** START OF GIVEN DATA **

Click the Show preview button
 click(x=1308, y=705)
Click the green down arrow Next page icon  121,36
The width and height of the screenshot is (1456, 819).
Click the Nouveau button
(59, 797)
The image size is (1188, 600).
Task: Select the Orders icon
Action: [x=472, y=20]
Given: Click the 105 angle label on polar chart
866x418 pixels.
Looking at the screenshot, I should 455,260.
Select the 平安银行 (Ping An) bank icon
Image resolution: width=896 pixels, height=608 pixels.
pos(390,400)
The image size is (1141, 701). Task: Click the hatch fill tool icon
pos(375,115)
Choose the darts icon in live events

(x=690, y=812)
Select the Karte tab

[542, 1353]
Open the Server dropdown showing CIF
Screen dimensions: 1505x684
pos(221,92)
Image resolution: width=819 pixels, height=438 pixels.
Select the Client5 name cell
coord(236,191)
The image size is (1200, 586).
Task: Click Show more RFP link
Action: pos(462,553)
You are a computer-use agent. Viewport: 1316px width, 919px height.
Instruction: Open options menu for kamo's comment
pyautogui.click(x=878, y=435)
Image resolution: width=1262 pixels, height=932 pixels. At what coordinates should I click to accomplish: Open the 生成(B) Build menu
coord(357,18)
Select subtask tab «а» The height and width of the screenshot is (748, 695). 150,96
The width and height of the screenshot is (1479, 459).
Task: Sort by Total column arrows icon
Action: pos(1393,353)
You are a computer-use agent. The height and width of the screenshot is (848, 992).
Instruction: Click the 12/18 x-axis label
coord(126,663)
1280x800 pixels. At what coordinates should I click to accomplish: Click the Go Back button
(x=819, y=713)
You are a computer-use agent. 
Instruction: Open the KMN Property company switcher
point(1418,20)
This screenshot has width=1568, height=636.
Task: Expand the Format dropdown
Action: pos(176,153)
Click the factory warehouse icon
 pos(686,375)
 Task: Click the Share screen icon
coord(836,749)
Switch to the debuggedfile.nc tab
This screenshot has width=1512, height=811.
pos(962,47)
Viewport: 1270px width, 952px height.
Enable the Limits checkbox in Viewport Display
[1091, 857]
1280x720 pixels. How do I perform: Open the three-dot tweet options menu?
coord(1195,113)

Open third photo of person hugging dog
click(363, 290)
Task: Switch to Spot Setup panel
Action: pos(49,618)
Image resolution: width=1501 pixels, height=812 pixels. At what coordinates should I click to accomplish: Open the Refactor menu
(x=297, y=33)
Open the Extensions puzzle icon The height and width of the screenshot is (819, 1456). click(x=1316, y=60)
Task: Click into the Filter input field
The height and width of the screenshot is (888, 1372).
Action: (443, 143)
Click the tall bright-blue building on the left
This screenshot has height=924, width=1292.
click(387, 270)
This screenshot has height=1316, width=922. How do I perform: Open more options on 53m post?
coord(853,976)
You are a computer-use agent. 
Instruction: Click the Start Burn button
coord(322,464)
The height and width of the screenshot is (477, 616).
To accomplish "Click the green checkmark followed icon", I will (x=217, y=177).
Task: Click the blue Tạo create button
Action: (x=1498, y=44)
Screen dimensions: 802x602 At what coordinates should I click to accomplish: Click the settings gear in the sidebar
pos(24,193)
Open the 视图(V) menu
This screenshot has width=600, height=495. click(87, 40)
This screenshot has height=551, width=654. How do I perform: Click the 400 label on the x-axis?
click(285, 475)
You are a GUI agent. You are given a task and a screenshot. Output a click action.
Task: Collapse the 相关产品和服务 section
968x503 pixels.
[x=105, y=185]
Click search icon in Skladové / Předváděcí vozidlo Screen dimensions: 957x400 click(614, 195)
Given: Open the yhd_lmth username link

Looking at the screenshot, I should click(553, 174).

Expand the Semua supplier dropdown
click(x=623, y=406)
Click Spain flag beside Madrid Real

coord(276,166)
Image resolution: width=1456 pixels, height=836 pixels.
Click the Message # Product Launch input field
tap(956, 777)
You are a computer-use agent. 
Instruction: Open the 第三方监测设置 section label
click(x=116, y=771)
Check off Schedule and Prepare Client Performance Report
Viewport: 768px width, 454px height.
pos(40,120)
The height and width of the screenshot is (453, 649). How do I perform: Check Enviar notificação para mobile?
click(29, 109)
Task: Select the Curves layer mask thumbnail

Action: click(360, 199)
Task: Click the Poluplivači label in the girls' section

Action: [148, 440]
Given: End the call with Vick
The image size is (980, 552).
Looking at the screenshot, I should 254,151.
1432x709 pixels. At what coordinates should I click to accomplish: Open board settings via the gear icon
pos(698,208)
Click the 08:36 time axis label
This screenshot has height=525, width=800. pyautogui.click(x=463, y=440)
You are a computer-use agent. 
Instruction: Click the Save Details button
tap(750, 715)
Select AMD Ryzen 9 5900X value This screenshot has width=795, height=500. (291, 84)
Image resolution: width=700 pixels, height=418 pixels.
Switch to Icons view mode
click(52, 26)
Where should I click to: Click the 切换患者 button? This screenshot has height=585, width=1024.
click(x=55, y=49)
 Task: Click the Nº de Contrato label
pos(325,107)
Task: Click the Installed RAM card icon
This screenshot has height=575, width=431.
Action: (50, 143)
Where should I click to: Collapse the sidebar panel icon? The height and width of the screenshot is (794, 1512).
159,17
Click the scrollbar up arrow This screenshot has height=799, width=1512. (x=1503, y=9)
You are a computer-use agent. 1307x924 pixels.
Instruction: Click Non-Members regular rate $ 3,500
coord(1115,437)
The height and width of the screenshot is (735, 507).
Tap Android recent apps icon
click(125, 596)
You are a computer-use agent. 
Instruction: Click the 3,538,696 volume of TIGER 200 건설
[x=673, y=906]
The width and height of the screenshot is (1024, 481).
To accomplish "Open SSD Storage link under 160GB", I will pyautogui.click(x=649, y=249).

** END OF GIVEN DATA **

WHAT YOU SHOULD DO →
Can you return, word for word, the part of the material that opens with the line containing "The height and width of the screenshot is (735, 507)." and closes with the final line of the material, both ends included?

OUTPUT OF THE EXERCISE →
The height and width of the screenshot is (735, 507).
Tap Android recent apps icon
click(125, 596)
You are a computer-use agent. 
Instruction: Click the 3,538,696 volume of TIGER 200 건설
[x=673, y=906]
The width and height of the screenshot is (1024, 481).
To accomplish "Open SSD Storage link under 160GB", I will pyautogui.click(x=649, y=249).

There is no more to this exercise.